Another remedy is set out in article 409A of the Criminal Code, by virtue of which immigration detainees can make a request to the Court of Magistrates to examine the lawfulness of detention and order release from custody. The Court solely assesses whether detention is founded on any provision of Maltese law. In particular, it is not competent to look into other circumstances which could render detention illegal, such as incompatibility with the ECHR. When this remedy has been pursued, the Court of Magistrates has found that as the Immigration Act authorized pre-removal detention, such detention was lawful (Warnier de Wailly 2011f). Due to the limited scope of this scrutiny, the European Court found that this remedy cannot be considered an effective remedy as required under the ECHR (ECtHR 2010).


Immigration detainees can also seek a constitutional remedy. They may challenge the length of detention, relying on article 34 of the Constitution of Malta, which protects people from arbitrary arrest or detention, or article 5 of the ECHR before the Civil Court. However the European Court found that constitutional proceedings were cumbersome and could not satisfy the requirement of speedy review of the lawfulness of detention under article 5(4) of the ECHR (ECtHR 2010).

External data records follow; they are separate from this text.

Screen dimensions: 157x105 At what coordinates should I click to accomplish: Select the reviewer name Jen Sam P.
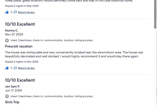point(12,86)
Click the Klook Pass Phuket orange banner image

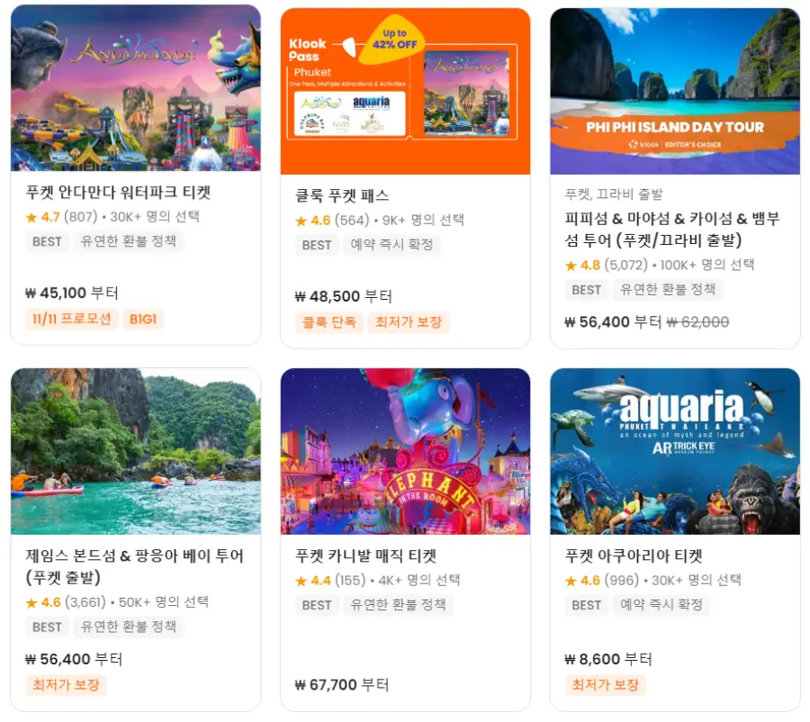[x=406, y=91]
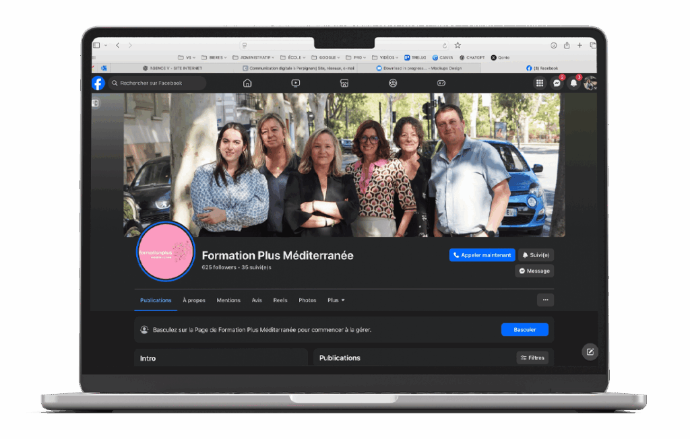This screenshot has width=690, height=439.
Task: Open Messenger chats icon
Action: (x=558, y=83)
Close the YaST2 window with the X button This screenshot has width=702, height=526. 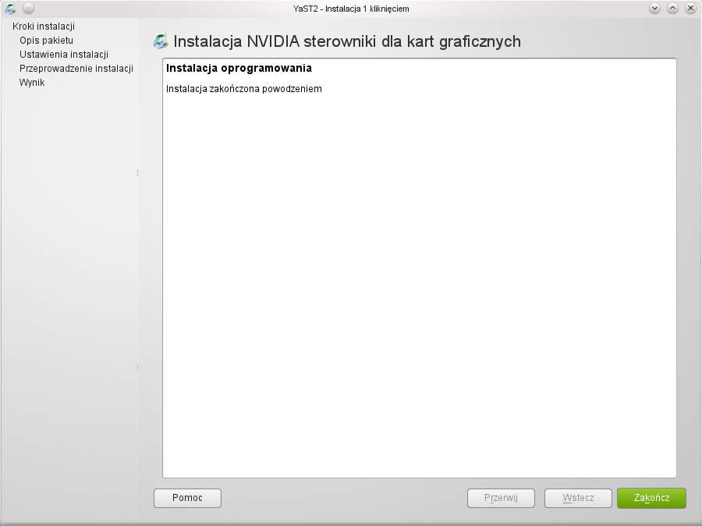tap(690, 8)
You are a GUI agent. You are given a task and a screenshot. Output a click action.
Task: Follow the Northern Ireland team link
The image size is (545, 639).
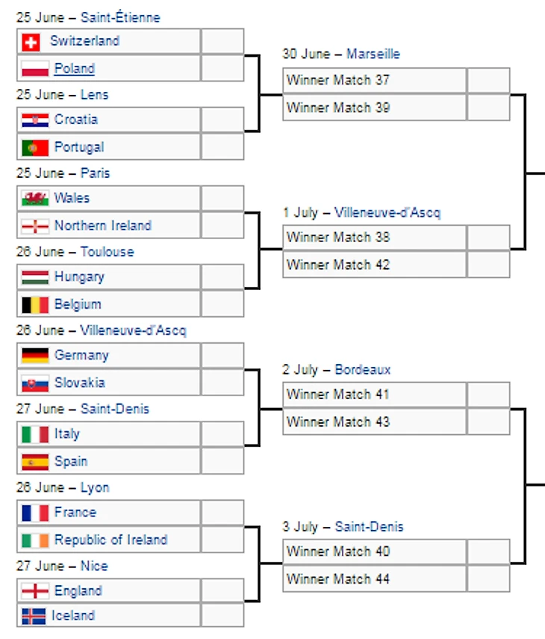(x=103, y=226)
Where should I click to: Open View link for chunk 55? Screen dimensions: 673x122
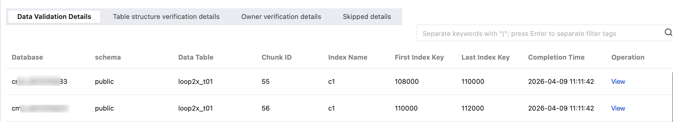(618, 82)
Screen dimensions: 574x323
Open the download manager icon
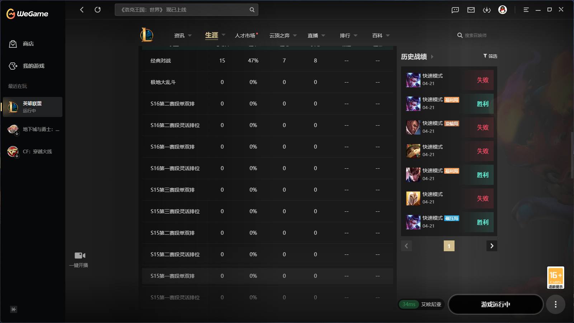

The Return Regulations provides an appeal procedure to the narrow categories of immigration detainees not excluded from their scope. Non-citizens covered by the Return Regulations are entitled to challenge the lawfulness of their detention before the Immigration Appeals Board and “such proceedings shall be subject to a speedy judicial review.” If the Board finds that the detention is not lawful the person concerned is to be released immediately (Return Regulations, Regulation 11(10)-(12)).  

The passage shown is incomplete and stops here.